Sin embargo determinados sectores vinculados a intereses, que prefieren “ciertas gradualidades”, que en realidad mas que “gradualidades”, son quedarse a esperar “soluciones mágicas”, soluciones que no se comprometen, que no forman parte del “protagonismo o la militancia”, sino de la “comodidad de sentarse” en la mesa de los dirigentes a negociar que criterios de evolución tendrán ciertos acontecimientos.

Entendemos que LA JUVENTUD Y LOS ADULTOS JOVENES, NECESITAN TRABAJAR, EN UN TRABAJO DIGNO,  YA MISMO,  no dentro de cuatro o cinco décadas.

Entendemos que el debate y la confrontación de ideas hay que darla ya mismo, no en “los próximos años”

Es fácil para muchos funcionarios o dirigentes políticos, sindicales o empresariales,  hablar de generar y expandir “conciencia social” o “conciencia laboral” en el seno de la sociedad.

Se habla de “educar a los maestros”, se habla de “generar concientización en los políticos”, se habla de tal manera que pareciera que tendríamos que estar haciendo “militancia religiosa”, en lugar de reclamar, protestar o generar puestos de trabajos dignos, para el hoy, es decir el presente.

 Existen cientos de millones de personas en el mundo, (incluida Europa y EEUU), que no están dispuestas a escuchar esos discursos elegantes y exhibicionistas, para agradar a las concurrencias. La necesidad trabajo, como fuente o madre de otras tantas se necesitaba “ayer no mañana”. 

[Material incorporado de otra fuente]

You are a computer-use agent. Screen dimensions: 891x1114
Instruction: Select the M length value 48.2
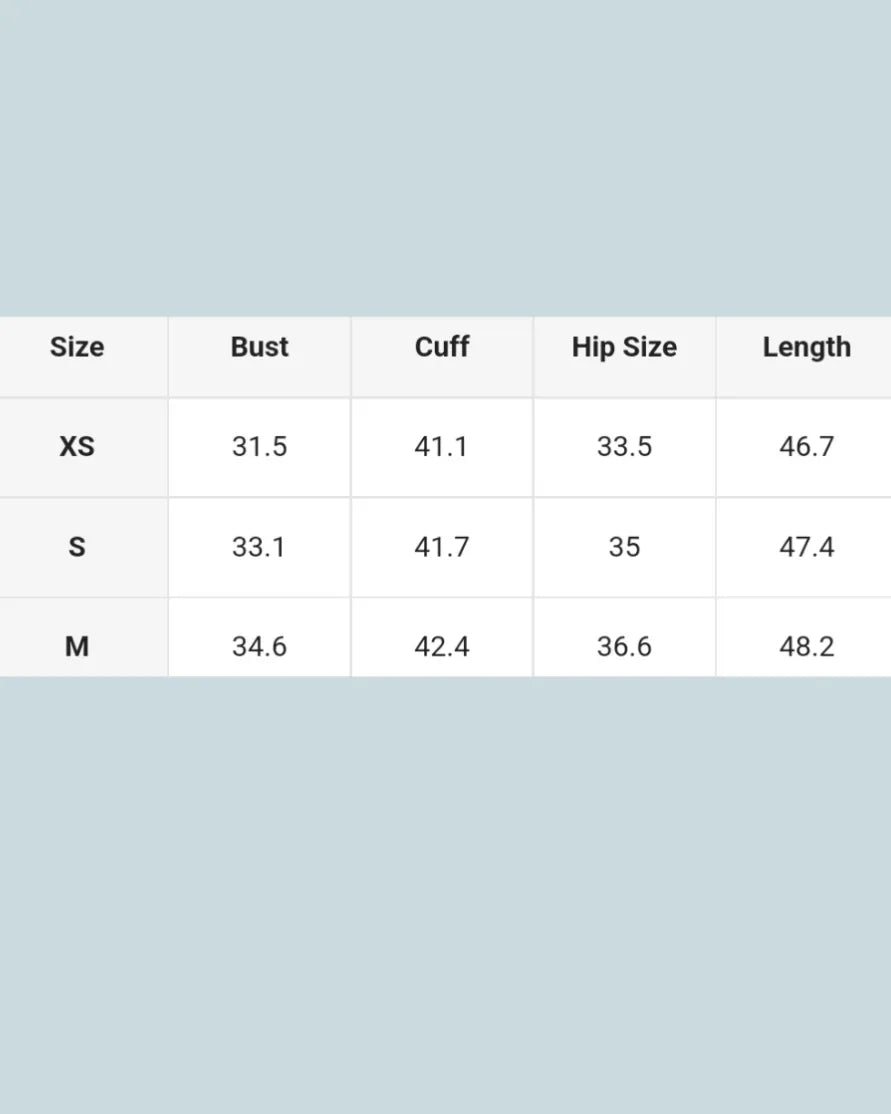(x=806, y=647)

Prolongar en los discursos y los debates,  la Esperanza, siempre hacia el mañana, y en las “futuras generaciones”, no esta mal, porque hace a su naturaleza conceptual. Pero el debate del PRESENTE, del hoy, del día a día, no tiene porque ser la Esperanza, sino la pregunta del ¿ Que hacemos hoy?, es decir de la “acción del día a día”.

Generar vibrantes discursos, donde se le dice a la “juventud y a los adultos jóvenes”, que hay que trabajar para “las futuras generaciones” , o que “debemos sacrificarnos hoy, por el bien del mañana”, entendemos que no tiene ningún sentido, más aun, cuando ese público esta “sediento de soluciones concretas”, en el escenario de las opciones y no en el de la Esperanza, por mas positiva que sea.

 

En ese escenario, de “sed y hambre laboral digno”,  solo nos queda hablar “exclusivamente de opciones”, y consideramos que el cooperativismo, en el “hoy por hoy” o sea el presente, es la mejor opción.

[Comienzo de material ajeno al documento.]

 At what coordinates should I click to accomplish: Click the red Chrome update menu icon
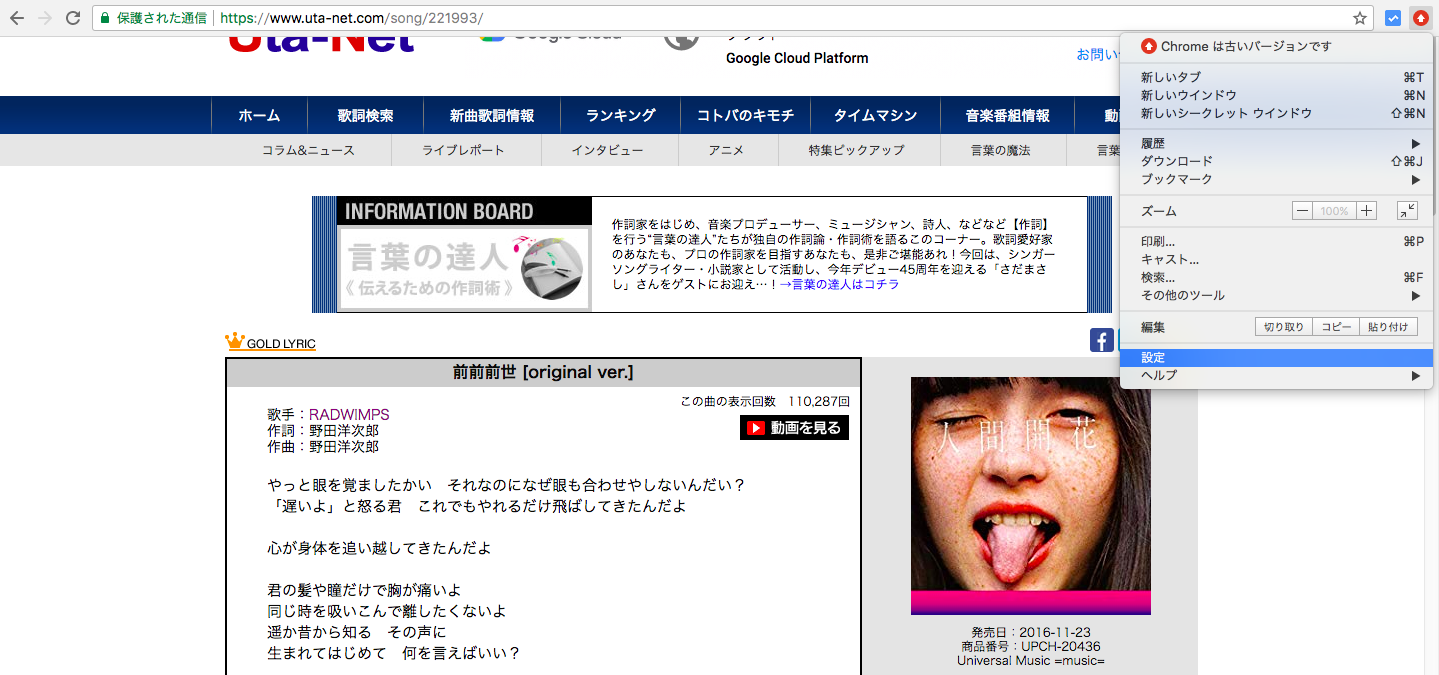1420,18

  Mientras ellos ( funcionarios, etc) están más que satisfechos cobrando “abultados sueldos o ingresos”, que obviamente no es el caso de las mayorías interesadas, es de allí entonces que surgen “ciertas y profundas contradicciones”, y que nos llevan a generar una férrea confrontación intelectual, “sea donde sea y con quien sea”

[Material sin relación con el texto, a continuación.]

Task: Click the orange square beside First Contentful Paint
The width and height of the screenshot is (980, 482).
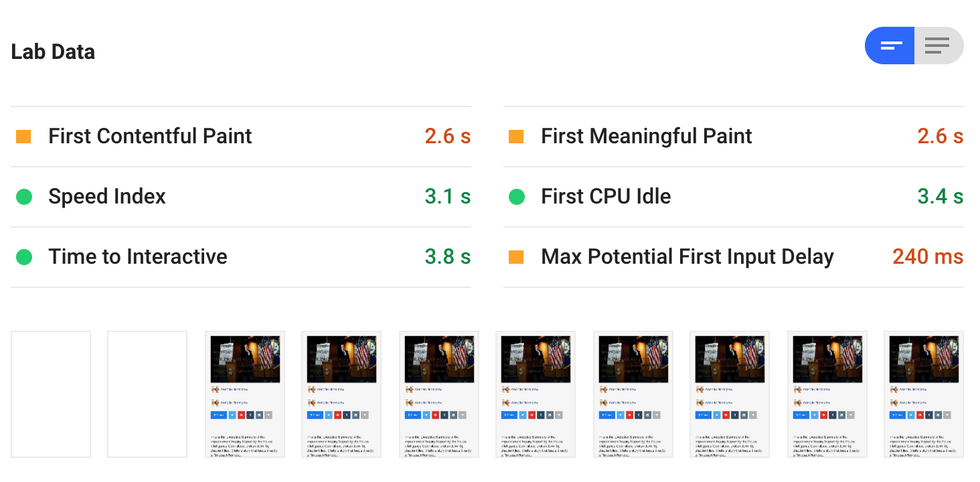Action: [24, 137]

 No es antojadizo ni caprichosa nuestra percepción, ni mucho menos aun nuestra intención.  

 El hecho o “germen revolucionario”,  de este “giro”, encuentra fundamento, en los debates que se realizaron, el 14/04/15, en la ciudad de Santa fe – Republica Argentina, específicamente en la facultad de Ciencias sociales de la UNL (Universidad Nacional del Litoral), luego de finalizada la ronda de exposiciones.

Allí ante una muy concurrida audiencia, el autor de este libro, presento una ponencia, junto a otros dirigentes y militantes, (ver video, en este sitio web) para generar una NUEVA LEY DE COOPERATIVAS en la Republica Argentina.

 Hubo gente que aplaudió y se mostro muy entusiasmada, pero también hubo otros sectores, que lo consideraron “muy revolucionario”,  sectores que como es clásico en la historia de cualquier movimiento, prefieren “diálogos de escritorios”, “diálogos en encuentros cerrados” sin participaciones o invitaciones al pueblo.

  Es obvio que,  la doctrina jurídica y la visión intelectual,  evidentemente no es pacifica, y es más que obvio que existen y se han planteado distintas trincheras del pensamiento y la acción.

 De dicho debate, como es lógico, han surgido distintas interpretaciones o pensamientos.

En nuestro caso, consideramos que Internet, es lo “más revolucionario”, que existe al comienzo del siglo XXI y por ello apostamos a ese camino, para elevar la conciencia social, sobre la temática del cooperativismo como opción para eliminar o neutralizar, en EL PRESENTE, las graves asimetrías económicas, sociales y culturales.